Network Optimisation
In a modern marketplace it’s important that technology is agile, flexible and scalable. In order to respond to these demands, enterprises need to consider hyperconverged infrastructure.
For years, the client/server/network architecture served organisations well – it was simple. As the number of applications increased, however, server utilisation became an issue. Provisioning could also take a long time. In some cases, a programmer might have to wait up to six weeks for a server to be provisioned with the right OS, applications and tools so they could do two or three days’ development work.
In today’s business environment where innovation, agility and speed to market are critical, such lead times are unacceptable.
This eventually led to the introduction of server virtualisation, running multiple applications and workloads on the one machine. With the exception of some legacy systems, almost every workload can be virtualised and virtualised servers with a single pool of storage became the standard model of data centre.
Deploying this sort of infrastructure is quite complex and vendors such as IBM, NetApp, EMC, Cisco and Lenovo began doing it for their customers by selling converged systems. Basically virtualised servers, storage and networking in a 42U rack, these systems greatly reduced the complexity of deploying virtualised systems.
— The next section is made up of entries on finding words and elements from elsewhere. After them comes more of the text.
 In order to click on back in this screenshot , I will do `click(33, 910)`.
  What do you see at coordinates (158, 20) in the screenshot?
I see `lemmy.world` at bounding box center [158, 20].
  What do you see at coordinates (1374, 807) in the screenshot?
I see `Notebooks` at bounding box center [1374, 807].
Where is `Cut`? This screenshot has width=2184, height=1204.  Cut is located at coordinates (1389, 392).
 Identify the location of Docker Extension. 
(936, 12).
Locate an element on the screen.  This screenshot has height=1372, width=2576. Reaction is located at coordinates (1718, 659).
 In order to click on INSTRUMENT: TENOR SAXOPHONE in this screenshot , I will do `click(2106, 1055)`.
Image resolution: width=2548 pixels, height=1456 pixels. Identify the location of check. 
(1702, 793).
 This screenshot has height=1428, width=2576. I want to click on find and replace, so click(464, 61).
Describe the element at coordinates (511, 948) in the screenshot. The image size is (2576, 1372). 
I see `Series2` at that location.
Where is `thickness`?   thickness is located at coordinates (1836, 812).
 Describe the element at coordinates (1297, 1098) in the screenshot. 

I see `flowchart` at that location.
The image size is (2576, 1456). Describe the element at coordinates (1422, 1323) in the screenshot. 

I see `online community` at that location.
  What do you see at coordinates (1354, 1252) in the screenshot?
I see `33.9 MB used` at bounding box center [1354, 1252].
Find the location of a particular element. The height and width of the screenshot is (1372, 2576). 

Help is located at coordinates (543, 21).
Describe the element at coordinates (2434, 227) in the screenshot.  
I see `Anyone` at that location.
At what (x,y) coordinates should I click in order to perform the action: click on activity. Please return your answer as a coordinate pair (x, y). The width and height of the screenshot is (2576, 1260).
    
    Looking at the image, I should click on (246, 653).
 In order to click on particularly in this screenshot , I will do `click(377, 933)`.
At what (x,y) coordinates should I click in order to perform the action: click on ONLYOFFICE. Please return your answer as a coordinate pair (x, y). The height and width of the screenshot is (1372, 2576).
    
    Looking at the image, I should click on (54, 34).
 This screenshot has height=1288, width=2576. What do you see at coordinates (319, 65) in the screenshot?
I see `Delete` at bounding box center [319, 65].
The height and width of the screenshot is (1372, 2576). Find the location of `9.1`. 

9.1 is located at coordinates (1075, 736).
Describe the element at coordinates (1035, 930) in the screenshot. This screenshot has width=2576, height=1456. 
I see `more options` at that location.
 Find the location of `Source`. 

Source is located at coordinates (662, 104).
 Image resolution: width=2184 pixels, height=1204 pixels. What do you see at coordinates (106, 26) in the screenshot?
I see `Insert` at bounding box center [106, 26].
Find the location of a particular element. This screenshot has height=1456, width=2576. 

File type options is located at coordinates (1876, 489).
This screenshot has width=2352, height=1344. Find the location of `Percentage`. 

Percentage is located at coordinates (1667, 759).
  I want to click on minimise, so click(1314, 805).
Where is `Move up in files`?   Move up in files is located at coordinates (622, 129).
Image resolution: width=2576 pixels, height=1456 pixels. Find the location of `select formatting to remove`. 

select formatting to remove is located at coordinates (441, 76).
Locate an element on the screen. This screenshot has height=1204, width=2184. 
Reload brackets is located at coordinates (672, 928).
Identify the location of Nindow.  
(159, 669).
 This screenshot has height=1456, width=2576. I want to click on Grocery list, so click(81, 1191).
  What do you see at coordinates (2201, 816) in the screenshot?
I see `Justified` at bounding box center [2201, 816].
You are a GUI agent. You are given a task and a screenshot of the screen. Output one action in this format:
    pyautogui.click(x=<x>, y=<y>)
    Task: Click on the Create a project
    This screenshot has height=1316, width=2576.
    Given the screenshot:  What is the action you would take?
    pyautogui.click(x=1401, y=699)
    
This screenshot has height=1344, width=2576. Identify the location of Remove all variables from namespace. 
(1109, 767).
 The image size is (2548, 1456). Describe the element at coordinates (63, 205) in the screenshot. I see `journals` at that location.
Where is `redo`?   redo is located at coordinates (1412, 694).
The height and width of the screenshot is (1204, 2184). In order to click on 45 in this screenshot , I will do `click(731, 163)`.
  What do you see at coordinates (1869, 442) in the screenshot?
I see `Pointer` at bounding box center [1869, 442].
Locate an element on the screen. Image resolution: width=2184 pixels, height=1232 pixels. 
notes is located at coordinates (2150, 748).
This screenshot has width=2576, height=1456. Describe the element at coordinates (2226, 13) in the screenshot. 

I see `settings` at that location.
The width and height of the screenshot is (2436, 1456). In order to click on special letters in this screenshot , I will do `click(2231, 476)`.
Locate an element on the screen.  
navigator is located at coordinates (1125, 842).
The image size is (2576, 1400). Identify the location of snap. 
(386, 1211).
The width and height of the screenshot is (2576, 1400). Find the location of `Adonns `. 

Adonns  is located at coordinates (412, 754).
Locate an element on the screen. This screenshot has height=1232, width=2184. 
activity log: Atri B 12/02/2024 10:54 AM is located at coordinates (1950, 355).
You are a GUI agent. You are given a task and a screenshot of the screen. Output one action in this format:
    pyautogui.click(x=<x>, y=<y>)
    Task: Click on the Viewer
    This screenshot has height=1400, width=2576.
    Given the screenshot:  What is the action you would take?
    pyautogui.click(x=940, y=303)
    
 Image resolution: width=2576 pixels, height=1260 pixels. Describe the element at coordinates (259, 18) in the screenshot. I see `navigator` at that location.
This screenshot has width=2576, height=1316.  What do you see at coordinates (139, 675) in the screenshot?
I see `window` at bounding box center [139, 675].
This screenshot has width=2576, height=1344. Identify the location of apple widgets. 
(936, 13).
The IT industry doesn’t stay still for long and two years down the track the hyperconverged system is the ‘new thing’. While converged systems included everything in a 42U rack, the hyperconverged system can include virtualised storage, servers and networking in a single appliance in a 2U box. Scale is achieved by adding another appliance, virtualising the storage and adding it to the network.
Another way of looking at hyperconverged infrastructure is to think of it as a private cloud data centre. Organisations deploying such infrastructure will become more agile, flexible and responsive with superior risk management and more predictable running costs. Because everything is virtualised, IT infrastructure management is greatly simplified and IT personnel can do it when they need to rather than when it will cause minimum disruption to the business. It also makes it easier to use outsourced infrastructure providers.
The potential of the hyperconverged datacentre is enormous. But unlike some previousdisruptive technologies that required a complete ‘rip-and-replace’, organisations can run new hyperconverged infrastructure in tandem with old infrastructure, which is just retired as it reaches the end of its life.